Il Comune non aggiorna i dati Tari e vessa i contribuenti

Fabrizio c'è Milano
Milano 16 Gennaio – In Comune si discute di Tari per il 2017. La vecchia tassa rifiuti nei piani della Giunta rimarrà allo stesso livello 2016, anzi ci sarà un piccolo taglio dello 0,5 di media.
Una limatura che viene dopo un aumento del 30% nel passaggio tra il centrodestra e la sinistra. Meglio che niente. Ma non si pensi che questo stop agli aumenti di tasse sia dovuto a qualche taglio di spesa o di sprechi.
No è dovuto al fatto che i metri quadri di edifici imponibili sono aumentati. Gli uffici in pratica hanno accertato incrociando varie banche dati più metri quadri soggetti a Tari e quindi, a parità di coefficienti, il Comune prevede di incassare di più, circa 3 milioni, e questo maggior ricavo verrà spalmato sulle  tasse di tutti consentendo lo 0.5 % in meno.

Consegna → Ricopia senza modifiche il passo dell'estratto sulla Tari che comincia con le parole "Il Comune non" e si chiude dopo "o di sprechi.".

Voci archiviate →
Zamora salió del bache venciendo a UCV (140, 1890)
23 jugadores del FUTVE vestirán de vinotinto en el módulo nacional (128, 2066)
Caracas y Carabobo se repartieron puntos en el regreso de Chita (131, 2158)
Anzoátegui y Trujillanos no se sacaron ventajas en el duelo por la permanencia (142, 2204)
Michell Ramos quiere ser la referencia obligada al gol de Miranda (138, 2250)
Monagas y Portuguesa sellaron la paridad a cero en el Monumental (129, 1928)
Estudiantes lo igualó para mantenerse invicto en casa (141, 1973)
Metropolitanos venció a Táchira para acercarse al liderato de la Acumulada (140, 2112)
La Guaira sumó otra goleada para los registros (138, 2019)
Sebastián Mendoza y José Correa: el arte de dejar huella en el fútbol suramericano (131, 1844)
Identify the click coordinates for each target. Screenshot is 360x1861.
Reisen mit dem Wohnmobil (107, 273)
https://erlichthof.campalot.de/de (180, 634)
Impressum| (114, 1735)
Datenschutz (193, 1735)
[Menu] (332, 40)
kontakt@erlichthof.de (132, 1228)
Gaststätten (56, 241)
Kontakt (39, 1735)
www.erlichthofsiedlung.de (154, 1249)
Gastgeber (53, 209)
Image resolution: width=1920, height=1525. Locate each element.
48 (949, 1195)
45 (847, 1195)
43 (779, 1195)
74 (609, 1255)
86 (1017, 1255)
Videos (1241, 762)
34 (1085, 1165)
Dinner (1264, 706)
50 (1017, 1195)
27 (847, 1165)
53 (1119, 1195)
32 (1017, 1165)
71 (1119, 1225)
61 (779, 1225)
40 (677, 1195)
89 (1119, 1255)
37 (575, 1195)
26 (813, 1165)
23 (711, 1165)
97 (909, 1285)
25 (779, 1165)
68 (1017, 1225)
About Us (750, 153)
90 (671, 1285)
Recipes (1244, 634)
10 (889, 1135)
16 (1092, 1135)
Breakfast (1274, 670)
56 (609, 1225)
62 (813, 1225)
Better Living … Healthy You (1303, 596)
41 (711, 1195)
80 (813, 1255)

Risposta scritta →
Il Comune non aggiorna i dati Tari e vessa i contribuenti

Fabrizio c'è Milano
Milano 16 Gennaio – In Comune si discute di Tari per il 2017. La vecchia tassa rifiuti nei piani della Giunta rimarrà allo stesso livello 2016, anzi ci sarà un piccolo taglio dello 0,5 di media.
Una limatura che viene dopo un aumento del 30% nel passaggio tra il centrodestra e la sinistra. Meglio che niente. Ma non si pensi che questo stop agli aumenti di tasse sia dovuto a qualche taglio di spesa o di sprechi.